Courtesy of Mike Smith
Adeline Kubicsek celebrates a victory at the Slayer Series of the 2025 International Axe Throwing Championship in Toronto.

When Adeline Kubicsek got a job at LumberjAxes in Millvale, little did she know that it would change her life. Despite the covid-19 pandemic beginning shortly after she started, the job sparked her passion for axe throwing.

“I look at it as the easier your throw is, the less you put into it. … You don’t have to really throw that axe,” Kubicsek said. “It’s about messing with rotation, not throwing it hard.”

After Kubicsek honed her skills, she entered tournaments and did well, but she knew she could do better. Then, in 2023, she started to win. She grabbed victories in a women’s tournament at ChillAxe in North Huntington and the mixed Urban Over Swiss tournament at Urban Axes in Baltimore before her trip to Toronto, Canada, for the Slayer Series of the 2025 International Axe Throwing Championship, the pinnacle of axe throwing tournaments, June 11-15.

The Slayer Series was open to female, transgender and nonbinary individuals and was a group knockout tournament. Kubicsek competed in a group of five. She won three of her four matches, dropping just four combined rounds, before advancing to a single-elimination bracket.

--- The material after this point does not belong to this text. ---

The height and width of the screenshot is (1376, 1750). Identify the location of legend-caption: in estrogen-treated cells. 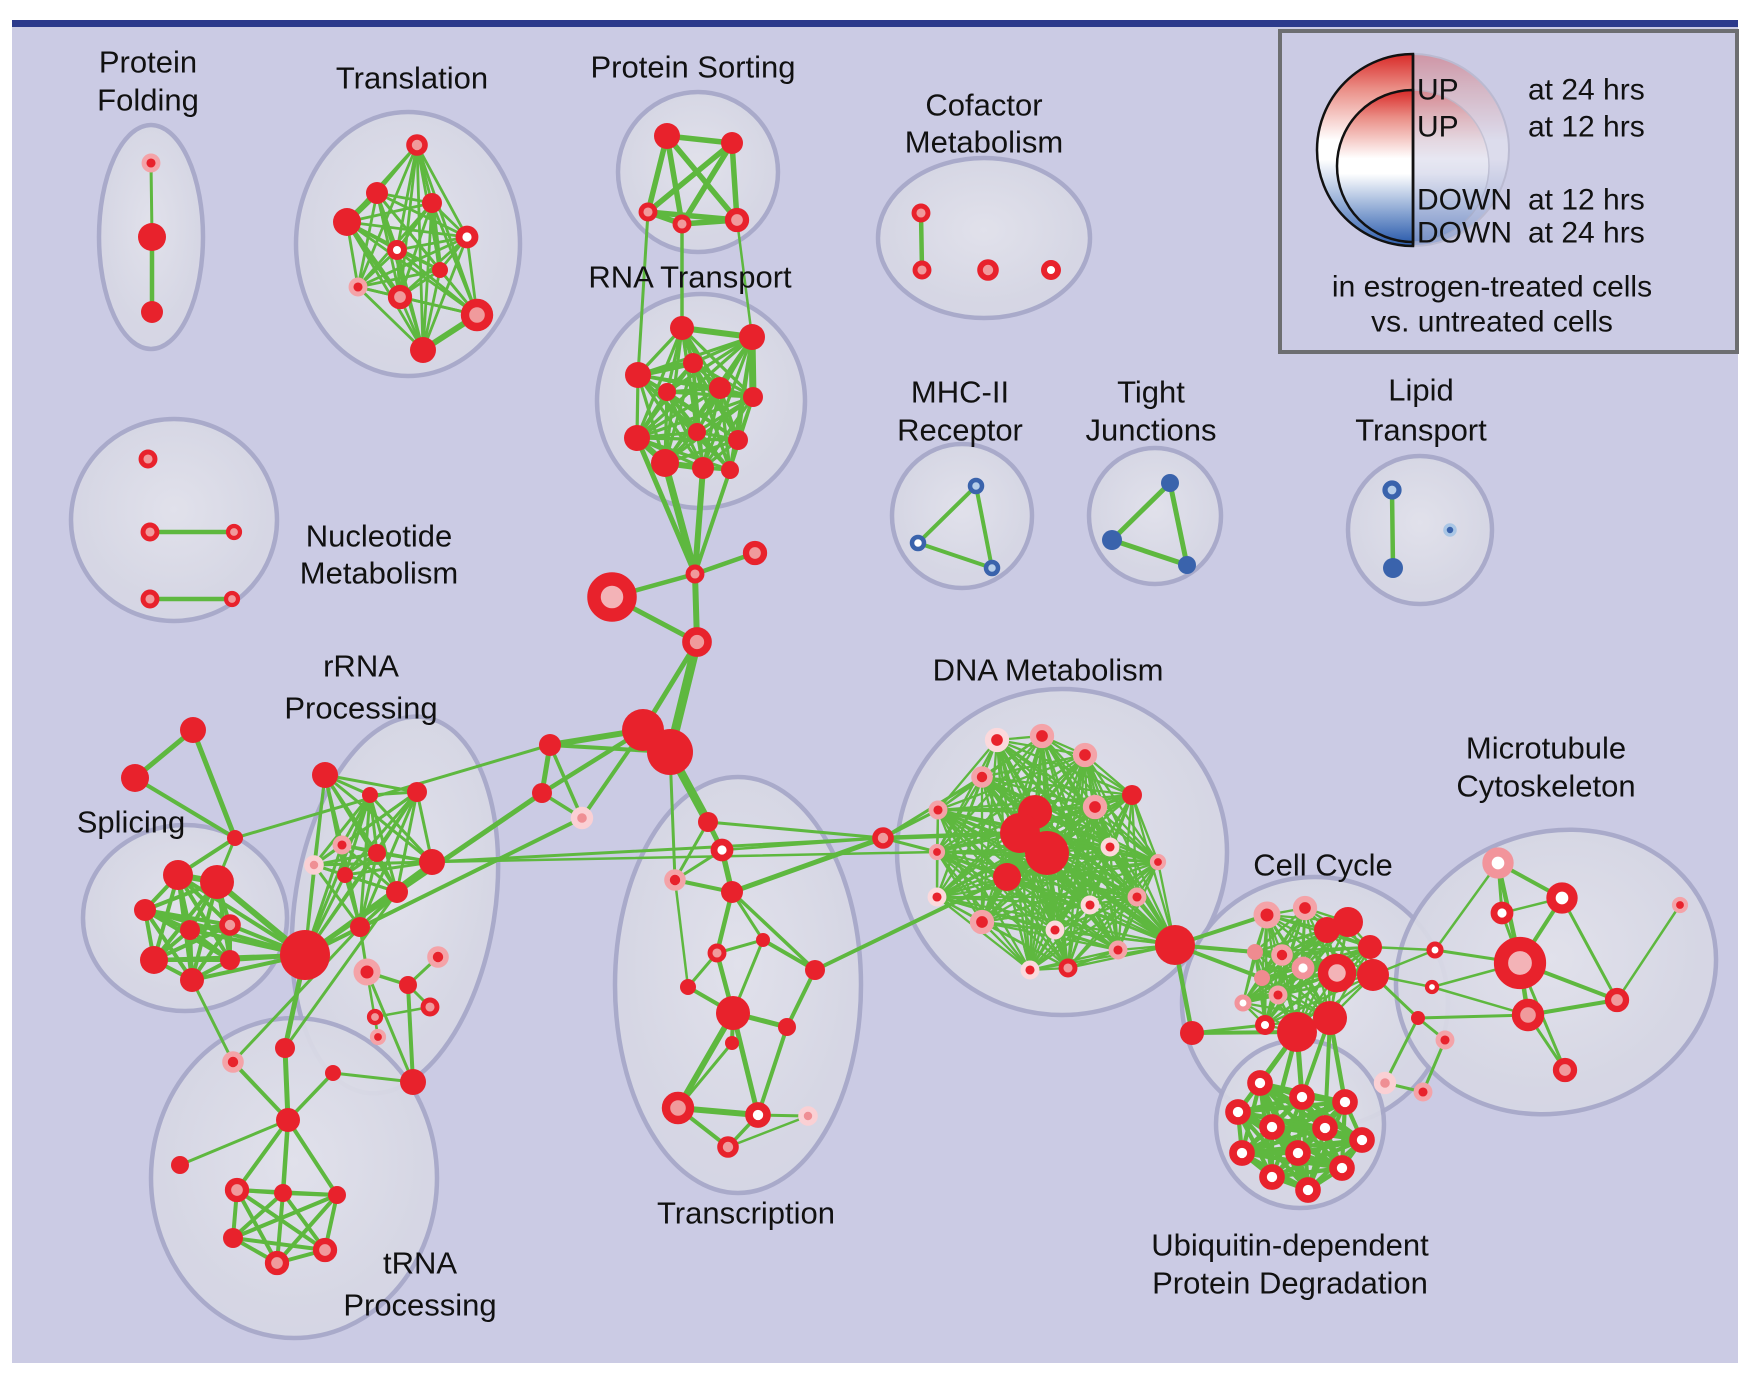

The matches in the group stage and the first three rounds of the bracket were best-of-five. In each round, competitors had five throws. On the fifth throw, they can aim for the clutch, which allows throwers to earn a maximum of seven points, compared to the usual five from hitting the bull’s-eye.

“I try to go for (the clutch) because I’m confident (I can hit it). … I take it as I have to hit that if I want to win,” Kubicsek said. “I always go for it.”

As expected, the intensity of the competition increased during the knockout phase. After sweeping her first-round opponent, Kubicsek took a 3-1 decision in the second round before facing her toughest challenge in the quarterfinals.

“I knew the girl just came from a long match, so my goal was to just throw my best,” Kubicsek said.

Her best was good enough. Despite needing a decisive fifth round, she advanced 3-2 into the semifinals. Kubicsek kept calm in the stressful moments and continued her title march.

When the pressure was highest, Kubicsek delivered clutch throws. Following a 4-2 win in a best-of-seven, she swept her finals opponent in a dominant 4-0 championship triumph.

“It gave me, definitely, a confidence boost just because of a lot of personal things in my life to have fun and push personal things aside,” she said.

Kubicsek has regularly traversed the country and beyond in pursuit of axe-throwing success, and she emphasized the tight-knit nature of the community.

“A lot of them do travel,” Kubicsek said. “I’ve had a good few of them stay at my house when there were tournaments in Pittsburgh, so we’re all very close with each other.”

After the Slayer Series win, Kubicsek climbed to No. 19 in the world in the International Axe Throwing Federation standard category. She has no intention of this tournament win being her final achievement.

“IATC is the biggest tournament of the year, so now it’s just working on little details of my throw. … So my goal is to win a major tournament (in the next axe-throwing year).”